内容説明
読本という新たなジャンルを切り開いた先駆者、都賀庭鐘についての初めての研究書。江戸時代中期の読本作者・都賀庭鐘(1718~1794)は、白話小説を含む、あらゆる分野の漢籍を読みこなし、そこから得た新奇な素材を日本の歴史譚や伝説、軍記と融合させ、数々の翻案小説を著した。その斬新な発想と手法は、上田秋成や曲亭馬琴など後世の読本作者に多大な影響を与えたが、広範な和漢の文献を駆使した庭鐘の作品は、創作技法も難解で、いまだ明らかにされていない部分も多い。本書は、庭鐘の自筆読書筆記『過目抄』を最大限に活用し、庭鐘の読書の実態や学問の内実を詳細に考察、作品の典拠や生成過程、創作意図、創作方法などを解明する。
目次
第1部 都賀庭鐘読本の典拠研究(『英草紙』第六篇「三人の妓女趣を異にして各名を成す話」典拠考;『莠句冊』第五篇「絶間池の演義強頸の勇衣子の智ありし話」典拠考;『通俗医王耆婆伝』典拠考;『義経磐石伝』典拠考;都賀庭鐘読本における『水滸伝』の受容)

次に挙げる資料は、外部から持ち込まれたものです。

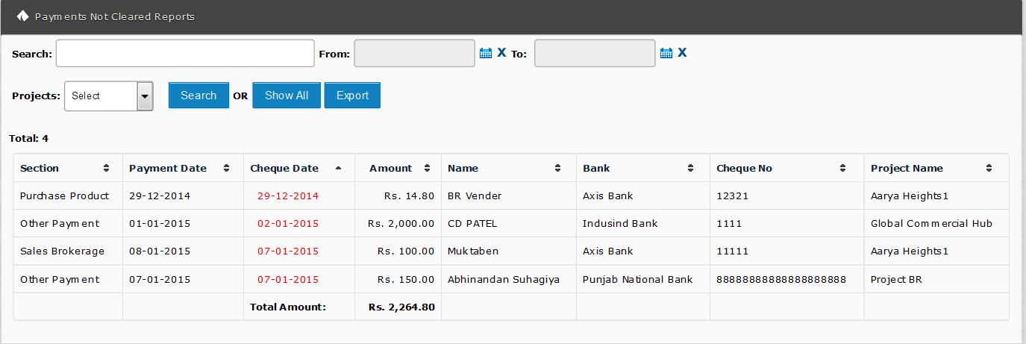Open the To date calendar picker
1026x344 pixels.
click(x=666, y=53)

第2部 都賀庭鐘読本の新解釈(『繁野話』第三篇「紀の関守が霊弓一旦白鳥に化する話」新論;『繁野話』第八篇「江口の遊女薄情を憤りて珠玉を沈る話」新論;『垣根草』新論)
第3部 都賀庭鐘の読書と習作(都賀庭鐘の読書筆記『過目抄』とその読本創作;都賀庭鐘の白話運用―『通俗医王耆婆伝』を中心に)
著者等紹介
劉菲菲[リュウフェイフェイ]
1983年中国新疆生まれ。四川師範大学文学院、和歌山大学大学院教育学研究科修士課程、名古屋大学大学院文学研究科博士後期課程を経て、2016年に名古屋大学で博士(文学)学位取得。専攻は日本近世文学。現在、中国の揚州大学外国語学院准教授(本データはこの書籍が刊行された当時に掲載されていたものです)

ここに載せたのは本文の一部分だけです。